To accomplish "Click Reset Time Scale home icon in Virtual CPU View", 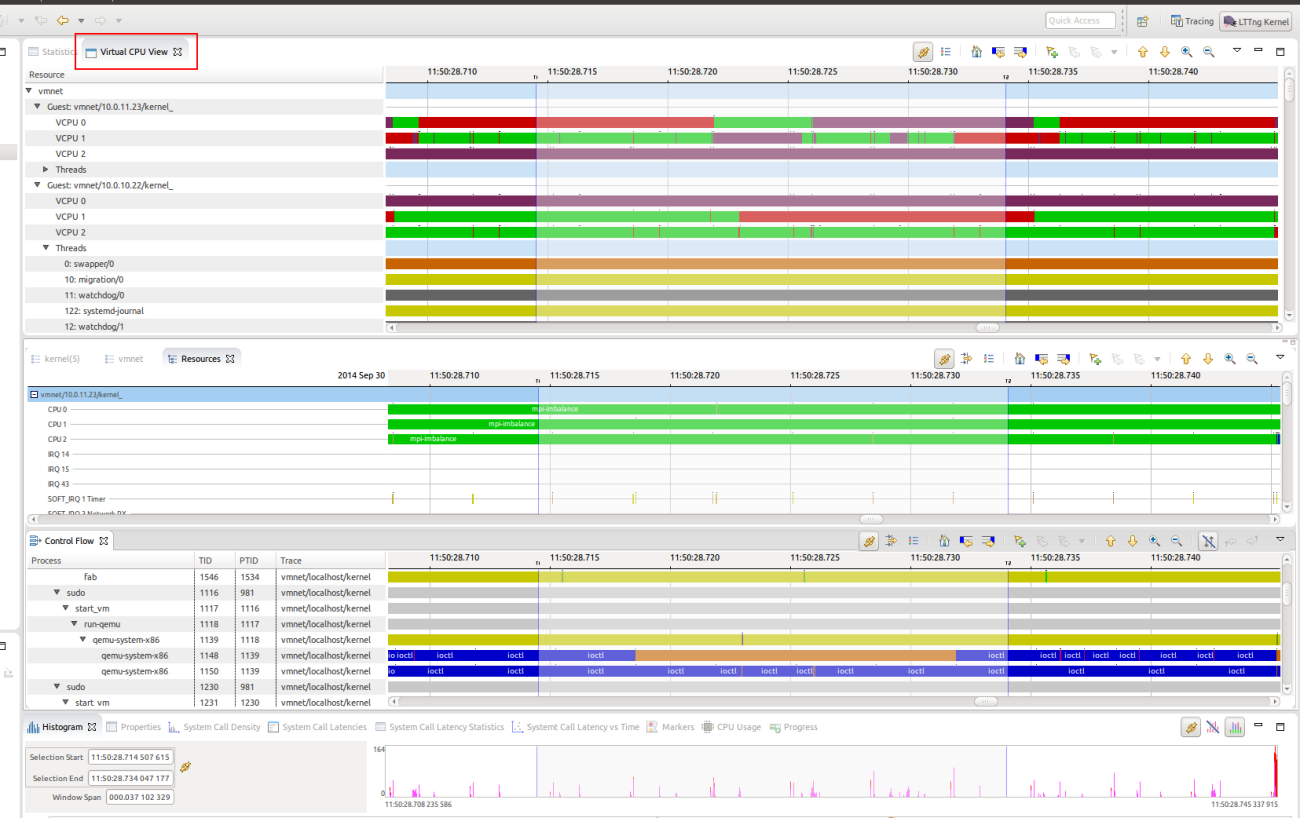I will tap(976, 52).
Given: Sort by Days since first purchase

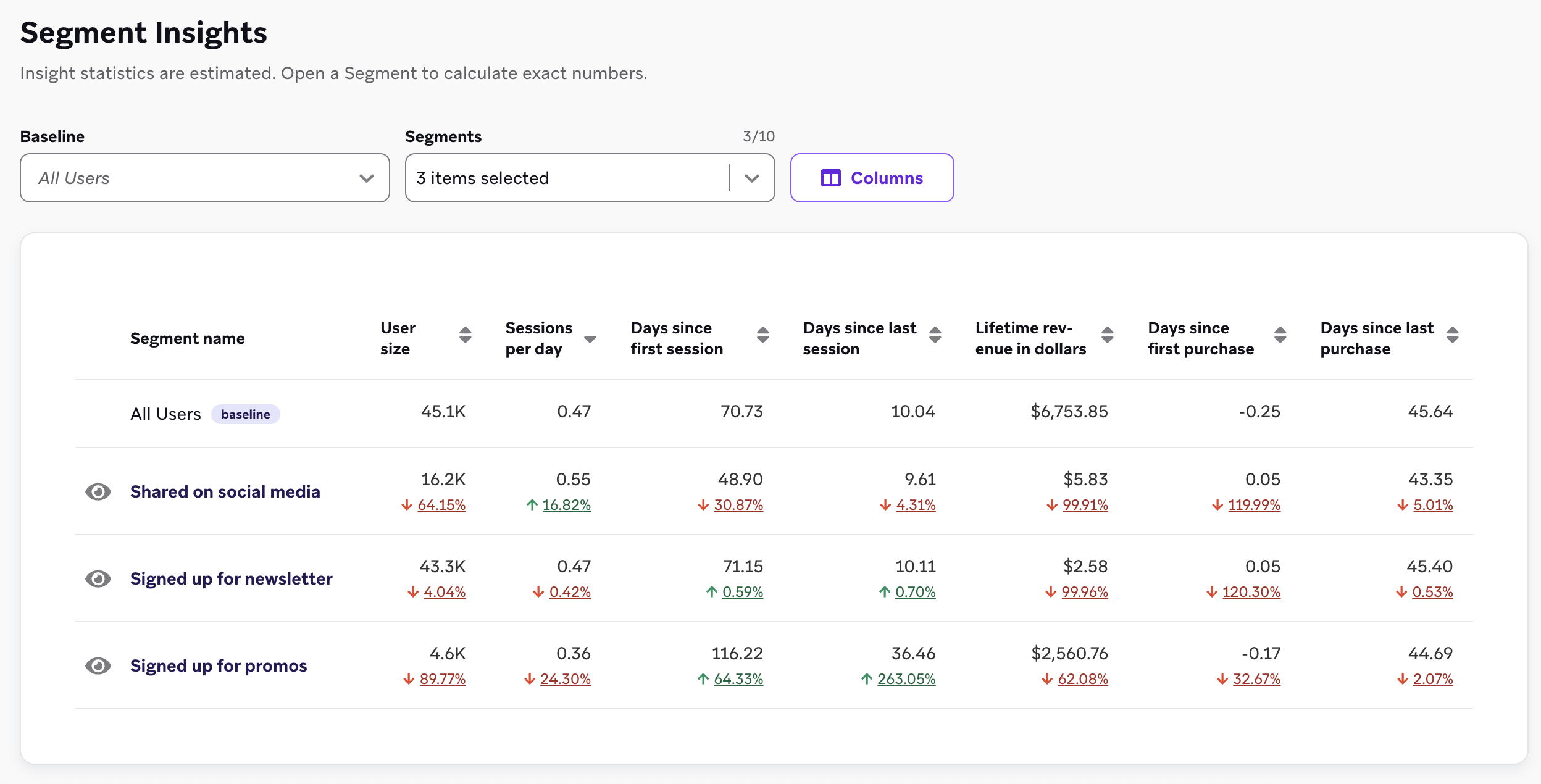Looking at the screenshot, I should pos(1280,335).
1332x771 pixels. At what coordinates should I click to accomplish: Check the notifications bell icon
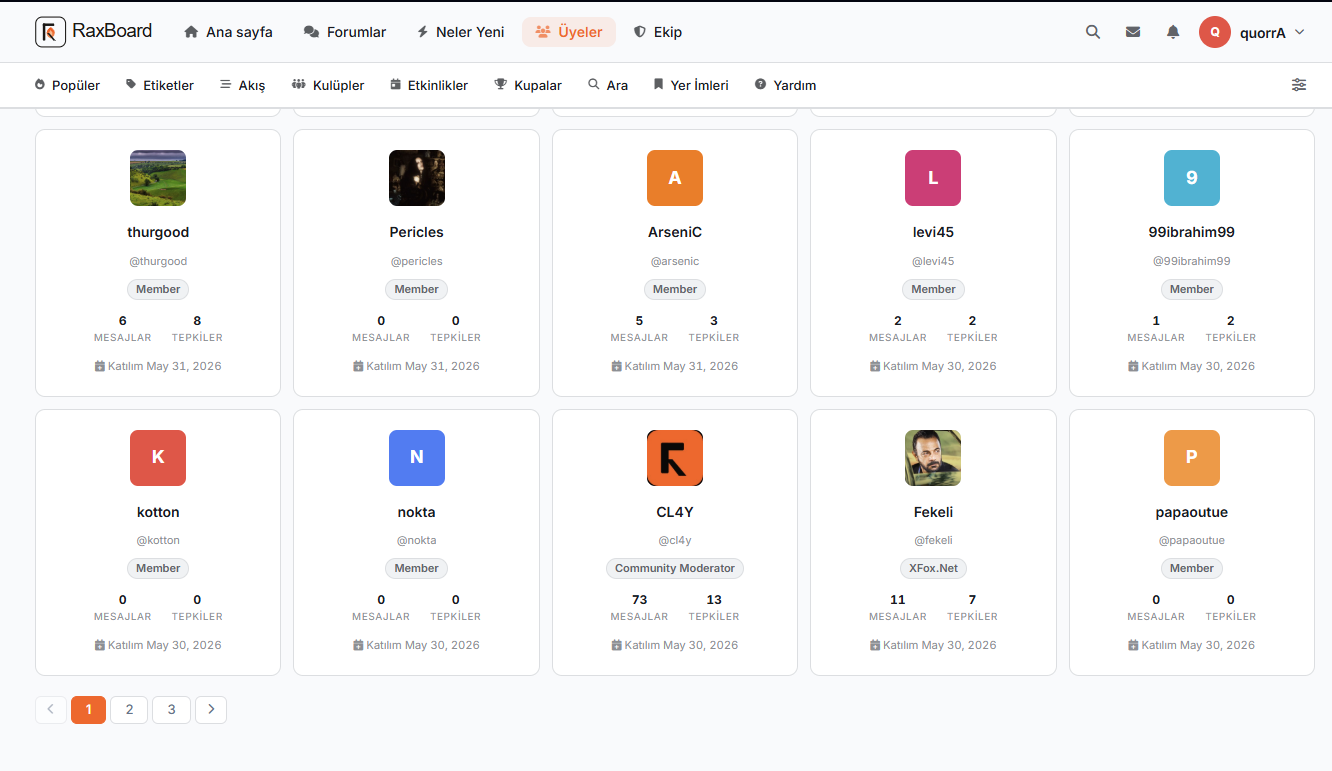[1173, 32]
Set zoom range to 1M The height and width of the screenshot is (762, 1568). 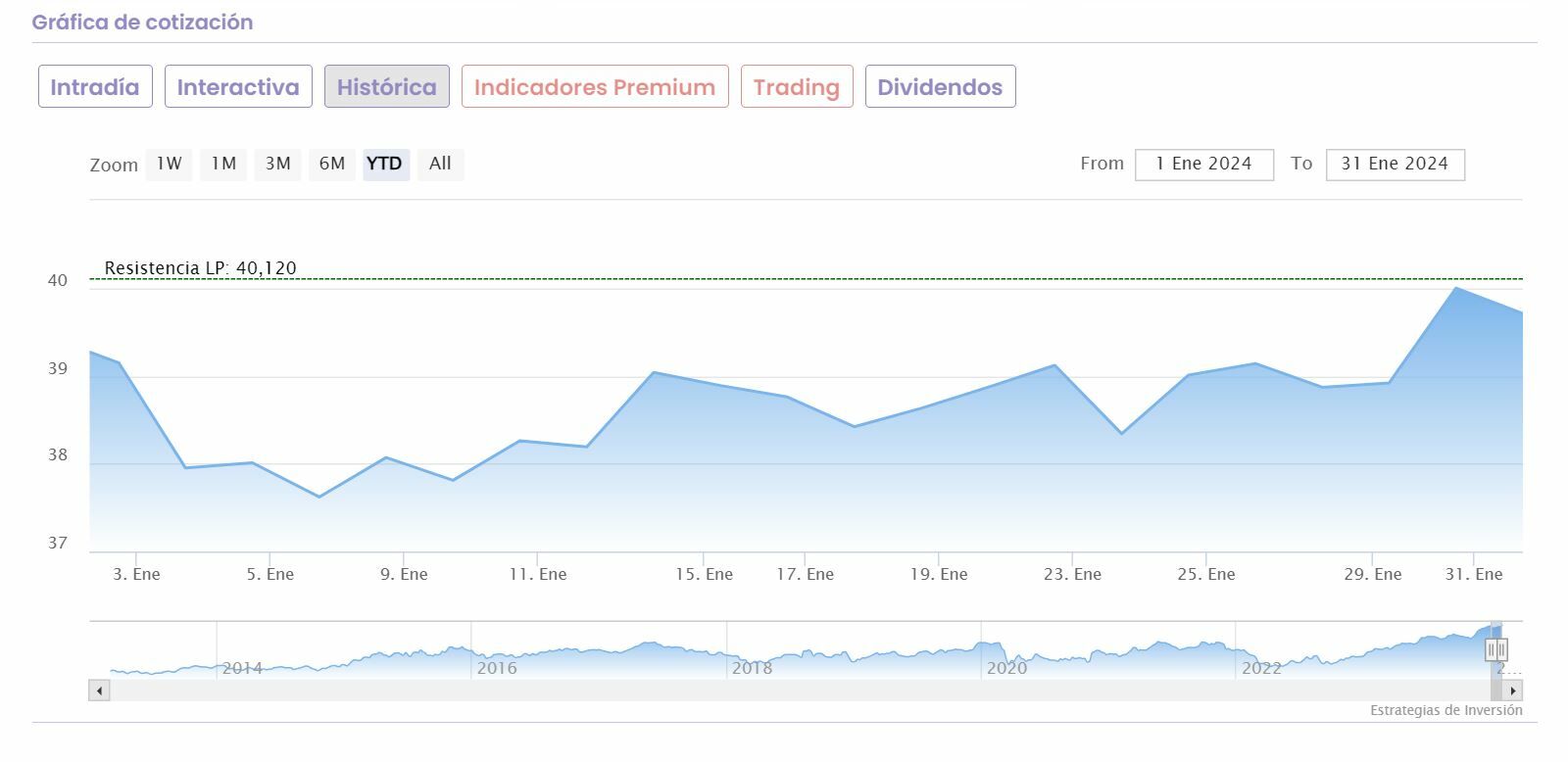223,164
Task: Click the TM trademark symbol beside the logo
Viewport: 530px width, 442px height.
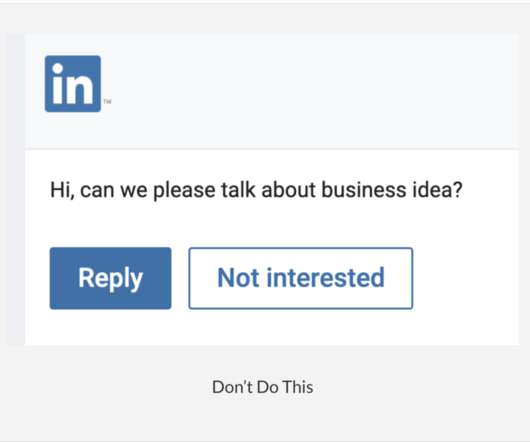Action: point(107,101)
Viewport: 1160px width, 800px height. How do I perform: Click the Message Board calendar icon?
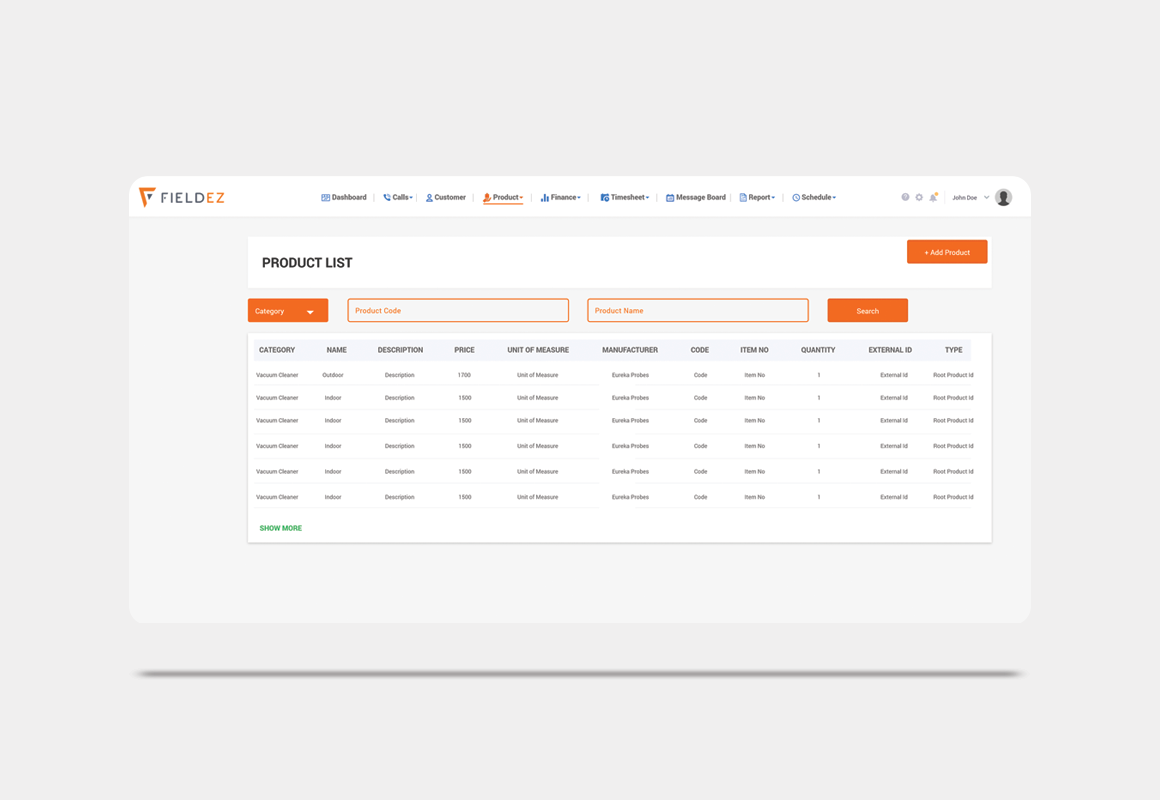670,198
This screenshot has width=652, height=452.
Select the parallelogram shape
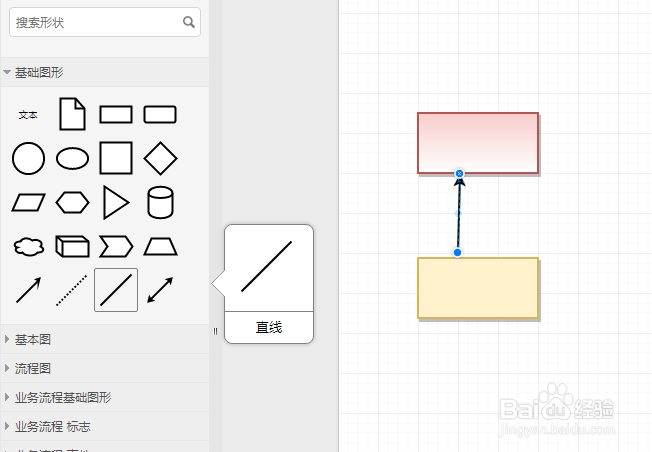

══════════

Work to complete:
Transcribe the entries word for word, from the line that contains "Task: Click the" through the end of the entries, and leave the pictures out of your answer.

Completed task:
Task: Click the TM trademark symbol beside the logo
Viewport: 530px width, 442px height.
Action: point(107,101)
Viewport: 1160px width, 800px height. How do I perform: Click the Message Board calendar icon?
670,198
This screenshot has width=652, height=452.
Select the parallelogram shape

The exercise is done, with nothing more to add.